Весь этот день он плелся за мной. После полудня я обернулся и сказал что-то Аббемону. Он не ответил мне. Он прислонился спиной к дереву и, казалось, не слышал моих слов. Когда я дотронулся до его руки, он взглянул на меня и сказал:
— Пьер, мне очень жаль, но ты должен итти дальше один. Я пойду назад… туда… на гору, к моему другу.
И с движением, в котором было нечто от былой энергии, он повернулся и побрел назад.
Мгновение я стоял, не находя слов, потом принялся звать его. Но он не остановился. Я сразу же потерял его из виду в густых зарослях джунглей. Но я слышал, как трещали под его ногами ветки. Я побежал за ним. Но дорога назад была не легче той, пройденной, и в эту минуту отчаяния все силы покинули меня.

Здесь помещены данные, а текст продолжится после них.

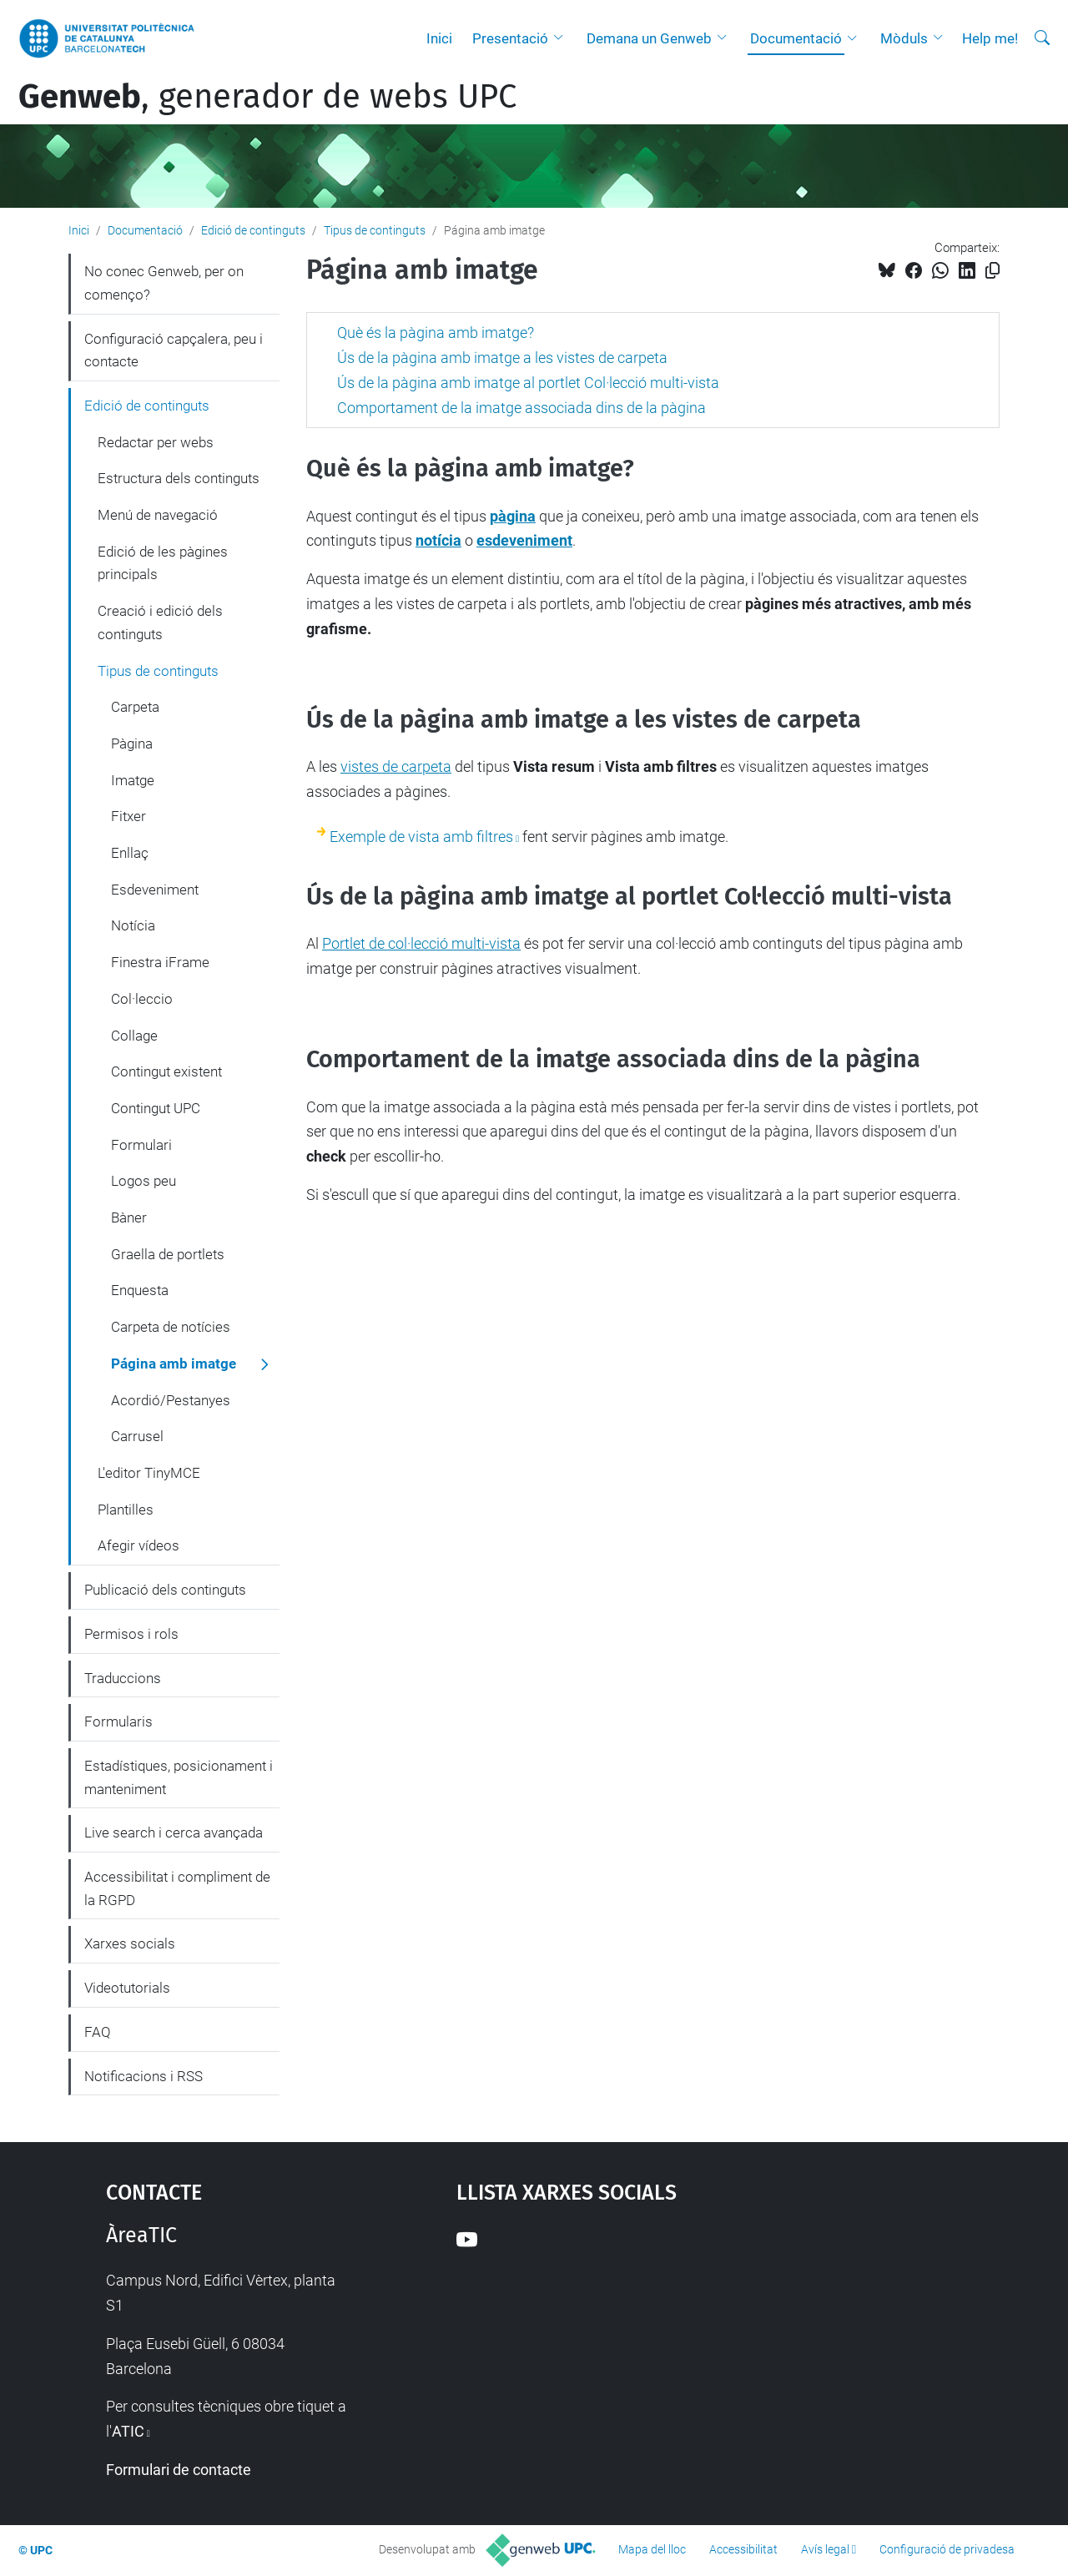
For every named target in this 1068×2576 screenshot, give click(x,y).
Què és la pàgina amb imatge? (435, 332)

Я спотыкался, упал и громко звал Аббемона. Но он не отвечал, и мгновение спустя замолкли все звуки от его шагов.
Я бродил всю эту ночь, не думая про хищных зверей, окружавших меня со всех сторон. Всю ночь я звал своего друга. Но кругом была только ночь, молчаливые деревья, пустота. Наконец, я лег и уснул. Когда я проснулся, солнце стояло прямо над зелеными ветвями над моей головой и я понял, что никогда уже не найду своего друга.